Hybridization with other species in the genus Odontesthes has occurred both in captivity and the wild.

===Feeding===
In the first part of their life O. bonariensis mostly feed on zooplankton. When reaching around 10 cm long they start to mainly feed on insects; both aquatic insect larvae and land insects that fall into the water. From an age of around 4 years they become more piscivorous, even cannibalising young of their own species. Other food items recorded in lower quantities are shrimp, snails and plants (algae and seeds). In captivity they will eat commercially available dry pellets developed for feeding trout.

==Fishing and as an invasive species==
This species is considered an excellent food fish, and it is of major economic importance in both its native range and where introduced. Many thousand tonnes are caught each year. It is also considered a good game fish. It is sometimes kept in aquaculture due to its ability to live in a wide range of environments, the ease of breeding it in captivity and its fast growth. In Lake Titicaca where introduced they are typically caught when around 20 cm long and 100 g in weight, but those caught in its native Argentina typically are around 27 cm long and weigh 300 g. However, some populations, notably the one in Lake Titicaca, contain levels of metals from pollution that exceed the internationally recommended safety thresholds for human consumption.
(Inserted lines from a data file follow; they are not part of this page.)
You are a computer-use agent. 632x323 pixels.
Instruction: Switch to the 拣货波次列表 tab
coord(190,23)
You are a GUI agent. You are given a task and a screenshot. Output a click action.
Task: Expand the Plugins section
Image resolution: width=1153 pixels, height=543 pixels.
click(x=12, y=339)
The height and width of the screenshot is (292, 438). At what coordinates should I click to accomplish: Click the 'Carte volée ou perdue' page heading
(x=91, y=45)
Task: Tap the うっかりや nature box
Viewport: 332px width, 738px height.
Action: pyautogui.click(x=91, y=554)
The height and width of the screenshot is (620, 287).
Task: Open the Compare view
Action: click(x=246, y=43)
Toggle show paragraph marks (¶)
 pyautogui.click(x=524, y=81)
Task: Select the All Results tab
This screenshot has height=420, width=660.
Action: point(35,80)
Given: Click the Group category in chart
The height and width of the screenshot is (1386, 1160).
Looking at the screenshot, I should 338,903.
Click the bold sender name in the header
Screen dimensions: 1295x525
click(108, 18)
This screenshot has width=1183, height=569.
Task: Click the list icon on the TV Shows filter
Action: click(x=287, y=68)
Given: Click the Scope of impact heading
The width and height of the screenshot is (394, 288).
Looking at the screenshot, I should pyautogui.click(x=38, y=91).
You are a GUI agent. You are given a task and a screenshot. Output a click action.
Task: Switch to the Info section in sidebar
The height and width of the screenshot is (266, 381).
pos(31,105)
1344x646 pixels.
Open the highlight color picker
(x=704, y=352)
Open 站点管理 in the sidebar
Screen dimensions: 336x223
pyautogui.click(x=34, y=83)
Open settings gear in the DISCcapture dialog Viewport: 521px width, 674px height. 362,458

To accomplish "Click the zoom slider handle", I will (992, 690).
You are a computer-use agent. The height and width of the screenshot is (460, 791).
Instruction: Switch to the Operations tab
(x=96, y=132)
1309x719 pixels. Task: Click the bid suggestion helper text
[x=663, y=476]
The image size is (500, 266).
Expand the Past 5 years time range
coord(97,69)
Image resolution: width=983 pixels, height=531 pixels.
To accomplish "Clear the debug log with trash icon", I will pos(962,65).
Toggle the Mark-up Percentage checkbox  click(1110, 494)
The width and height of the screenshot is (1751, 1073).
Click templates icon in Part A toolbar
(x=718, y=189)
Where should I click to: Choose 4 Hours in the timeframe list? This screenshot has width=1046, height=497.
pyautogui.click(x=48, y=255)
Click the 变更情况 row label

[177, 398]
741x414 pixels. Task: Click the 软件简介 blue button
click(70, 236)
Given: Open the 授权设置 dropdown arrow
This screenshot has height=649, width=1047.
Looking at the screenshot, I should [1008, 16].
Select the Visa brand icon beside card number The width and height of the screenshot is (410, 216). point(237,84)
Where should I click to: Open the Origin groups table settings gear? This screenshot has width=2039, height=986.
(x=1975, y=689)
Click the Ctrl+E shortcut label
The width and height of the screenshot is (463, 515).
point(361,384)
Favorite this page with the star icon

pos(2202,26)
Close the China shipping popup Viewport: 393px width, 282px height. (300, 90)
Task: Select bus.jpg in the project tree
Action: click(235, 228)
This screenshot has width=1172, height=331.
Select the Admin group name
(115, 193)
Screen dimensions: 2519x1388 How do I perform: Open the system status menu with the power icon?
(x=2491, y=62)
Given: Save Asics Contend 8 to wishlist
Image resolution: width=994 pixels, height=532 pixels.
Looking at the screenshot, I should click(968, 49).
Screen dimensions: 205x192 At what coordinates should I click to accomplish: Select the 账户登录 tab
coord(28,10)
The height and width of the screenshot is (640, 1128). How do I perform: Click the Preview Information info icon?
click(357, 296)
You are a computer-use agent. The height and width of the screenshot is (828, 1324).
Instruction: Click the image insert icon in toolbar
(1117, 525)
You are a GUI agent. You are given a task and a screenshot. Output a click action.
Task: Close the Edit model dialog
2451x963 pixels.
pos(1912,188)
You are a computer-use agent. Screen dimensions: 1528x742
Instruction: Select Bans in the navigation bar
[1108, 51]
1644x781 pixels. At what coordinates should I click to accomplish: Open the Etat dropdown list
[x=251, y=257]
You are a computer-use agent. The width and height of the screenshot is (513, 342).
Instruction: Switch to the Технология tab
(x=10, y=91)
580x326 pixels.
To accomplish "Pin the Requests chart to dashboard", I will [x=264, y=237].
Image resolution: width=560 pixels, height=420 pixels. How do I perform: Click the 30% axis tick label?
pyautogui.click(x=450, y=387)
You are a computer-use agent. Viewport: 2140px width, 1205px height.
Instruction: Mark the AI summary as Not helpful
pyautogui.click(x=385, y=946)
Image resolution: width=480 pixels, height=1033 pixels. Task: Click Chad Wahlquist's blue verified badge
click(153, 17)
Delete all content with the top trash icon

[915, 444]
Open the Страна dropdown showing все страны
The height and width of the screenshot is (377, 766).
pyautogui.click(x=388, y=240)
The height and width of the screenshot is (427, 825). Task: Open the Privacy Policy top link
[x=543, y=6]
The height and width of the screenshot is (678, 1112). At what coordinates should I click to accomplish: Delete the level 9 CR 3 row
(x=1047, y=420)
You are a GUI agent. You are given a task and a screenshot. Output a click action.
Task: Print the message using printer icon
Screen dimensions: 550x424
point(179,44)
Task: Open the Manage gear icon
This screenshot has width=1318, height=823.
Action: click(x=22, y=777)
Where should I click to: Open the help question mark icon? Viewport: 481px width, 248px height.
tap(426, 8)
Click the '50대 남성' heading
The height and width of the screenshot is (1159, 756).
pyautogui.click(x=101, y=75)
Although it has significantly aided the local economy in many places where introduced, it has become invasive in some places, causing serious problems to the native species. It is one of the causes of the major declines in Orestias pupfish and Trichomycterus catfish in Bolivia, Peru (notably Lake Titicaca where O. cuvieri has become extinct and relatives declined) and Chile. Another vulnerable habitat where it has been introduced is the Iguazu River at the Argentina–Brazil border. Odontesthes hatcheri replaces O. bonariensis in the southern half of Argentina (roughly equalling Patagonia), but the latter has been translocated to certain southern regions where the two hybridize. This offspring is viable and some native populations of O. hatcheri have become "diluted".